Tajemnice listonosza. To znaleźli w jego mieszkaniu
- Ponad 1150 listów od sierpnia nie trafiło do adresatów - informuje policja z Lubuskiego. Okazuje się, że listonosz zanosił je do swojego domu, a listy polecone podpisywał sam. - Mężczyzna został zatrzymany w miejscu zamieszkania w czasie, kiedy powinien doręczać korespondencję. Znajdował się w stanie nietrzeźwości, miał ponad 2 promile alkoholu - dodaje starszy sierżant Arkadiusz Szlachetko.
Listonosz z Lubuskiego. Listy podpisywał sam
O nietypowym zachowaniu listonosza poinformowała policja z Żagania. 45-letni mężczyzna codziennie (od sierpnia 2021 roku) odbierał listy, ale nigdy nie doręczył korespondencji pod wskazany adres. W jego mieszkaniu policjanci znaleźli ponad 1150 listów.
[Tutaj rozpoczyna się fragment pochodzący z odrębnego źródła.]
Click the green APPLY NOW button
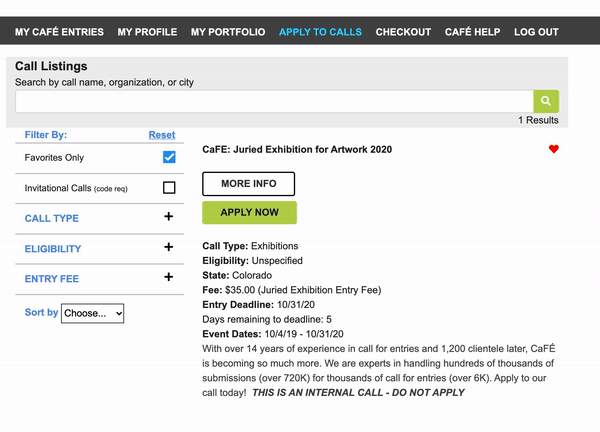pos(249,212)
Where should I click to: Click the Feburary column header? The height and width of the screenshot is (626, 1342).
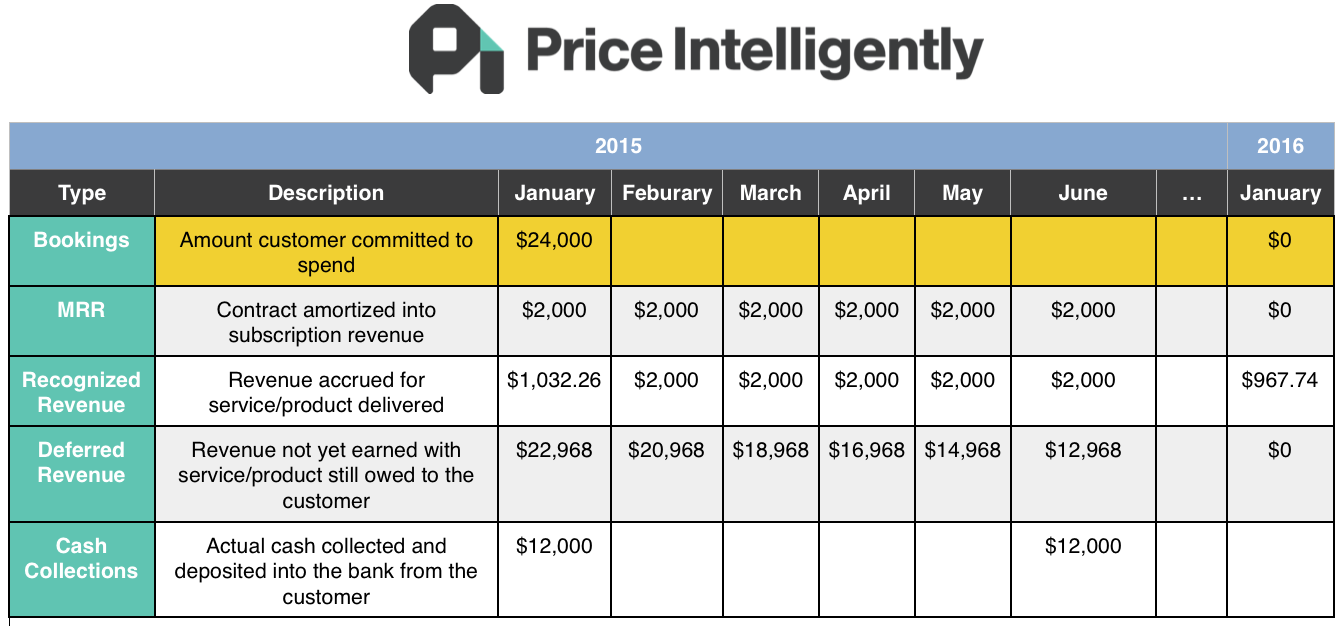coord(667,193)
- Były to listy urzędowe i prywatne. Te, które wymagały przy odbiorze podpisu adresata, listonosz podpisywał sam - czytamy w komunikacie policji. W dniu kiedy został zatrzymany, pobrał rano korespondencję i zamiast doręczyć ją do adresatów, wrócił do swojego domu. Był nietrzeźwy.
"Nie miał czasu"
Składając wyjaśnienia, zatrzymany 45-latek przyznał się do zarzucanego mu czynu. Zgodnie z Kodeksem karnym grozi mu do 2 lat więzienia. - Po wykonaniu wszystkich czynności nieuczciwy listonosz otrzyma kolejne zarzuty dotyczące podrabiania podpisów - dodaje rzecznik prasowy żagańskiej policji.
Jak mężczyzna tłumaczył swoje zachowanie? Przyznał, że miał za mało czasu w ciągu dnia i nie zawsze zdążył wszystkie listy dostarczyć.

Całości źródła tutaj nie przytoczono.